Bitcoins are stored in a digital wallet. These wallets can be made so they are not linked to your identity. They are free, and you can create as many wallets as you care to. However, a good thing to remember is any transaction made with any particular wallet or address is available to anyone that wants to look. If an address can be traced back to you, then so can the transactions made using that particular wallet. Say for example you want to pay for your VPN service anonymously using Bitcoins. If you use the same wallet to pay for your VPN service, that you have used to make other purchases delivered to your home address, then it’s going to be relatively easy to trace your VPN payment back to you.

To remain anonymous when paying for things using Bitcoins, you might consider:

  • Registering your wallets to an anonymous and disposable email address
  • Using different wallets for transactions so as to avoid multiple transactions being traced back to you.

Bitcoin transactions are held on a database available to the public (block chain), and so in themselves, Bitcoins are not really anonymous. So, if you use the same address over and over to receive currency from other people, then each of them will be able to see what the others have sent you. This shouldn’t really make any difference if your wallet address can’t be traced back to you, but this assumption should not be made. There are some pretty sophisticated methods which are quite effective at uncovering our identities.

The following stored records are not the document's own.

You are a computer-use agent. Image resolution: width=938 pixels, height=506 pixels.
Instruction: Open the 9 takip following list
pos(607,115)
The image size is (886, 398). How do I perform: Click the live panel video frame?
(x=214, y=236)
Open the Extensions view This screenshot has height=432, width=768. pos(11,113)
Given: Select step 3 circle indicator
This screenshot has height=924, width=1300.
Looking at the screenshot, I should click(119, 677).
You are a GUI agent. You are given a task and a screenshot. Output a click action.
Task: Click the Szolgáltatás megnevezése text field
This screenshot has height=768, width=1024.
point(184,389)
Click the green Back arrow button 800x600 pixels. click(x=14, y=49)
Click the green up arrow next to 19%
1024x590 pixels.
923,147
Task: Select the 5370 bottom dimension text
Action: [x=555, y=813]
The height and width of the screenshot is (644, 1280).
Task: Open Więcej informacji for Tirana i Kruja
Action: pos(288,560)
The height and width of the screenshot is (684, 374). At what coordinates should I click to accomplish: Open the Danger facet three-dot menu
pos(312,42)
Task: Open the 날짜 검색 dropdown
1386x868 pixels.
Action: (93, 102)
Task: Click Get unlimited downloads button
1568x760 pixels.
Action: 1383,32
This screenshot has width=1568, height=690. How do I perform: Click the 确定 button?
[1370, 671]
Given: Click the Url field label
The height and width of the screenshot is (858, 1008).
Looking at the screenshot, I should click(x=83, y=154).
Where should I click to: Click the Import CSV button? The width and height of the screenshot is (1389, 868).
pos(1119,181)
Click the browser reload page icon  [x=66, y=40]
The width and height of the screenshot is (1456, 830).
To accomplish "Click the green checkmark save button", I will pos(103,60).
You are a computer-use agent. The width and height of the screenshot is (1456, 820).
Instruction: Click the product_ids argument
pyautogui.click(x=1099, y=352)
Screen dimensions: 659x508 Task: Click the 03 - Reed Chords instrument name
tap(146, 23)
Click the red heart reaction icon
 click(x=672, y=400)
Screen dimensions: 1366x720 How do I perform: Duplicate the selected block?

To overcome this issue, we use Bitcoin mixers to ‘launder’ our Bitcoins. In general, Bitcoin mixers help to break the link between Bicoin addresses by:

  • Creating a temporary address which get deleted once at the end of the transaction.
  • Randomly exchanging Bitcoins with other people many many times, making the chain extremely hard to follow.

Bitcoins are an open-source virtual currency for which anybody can use. They are stored in wallets and are often used to make anonymous transactions. Bitcoins by themselves are not anonymous, so we use anonymous, disposable emails, along with Bitcoin mixers to ‘launder’ our cryptographic currency, to help keep our association with our coins hidden.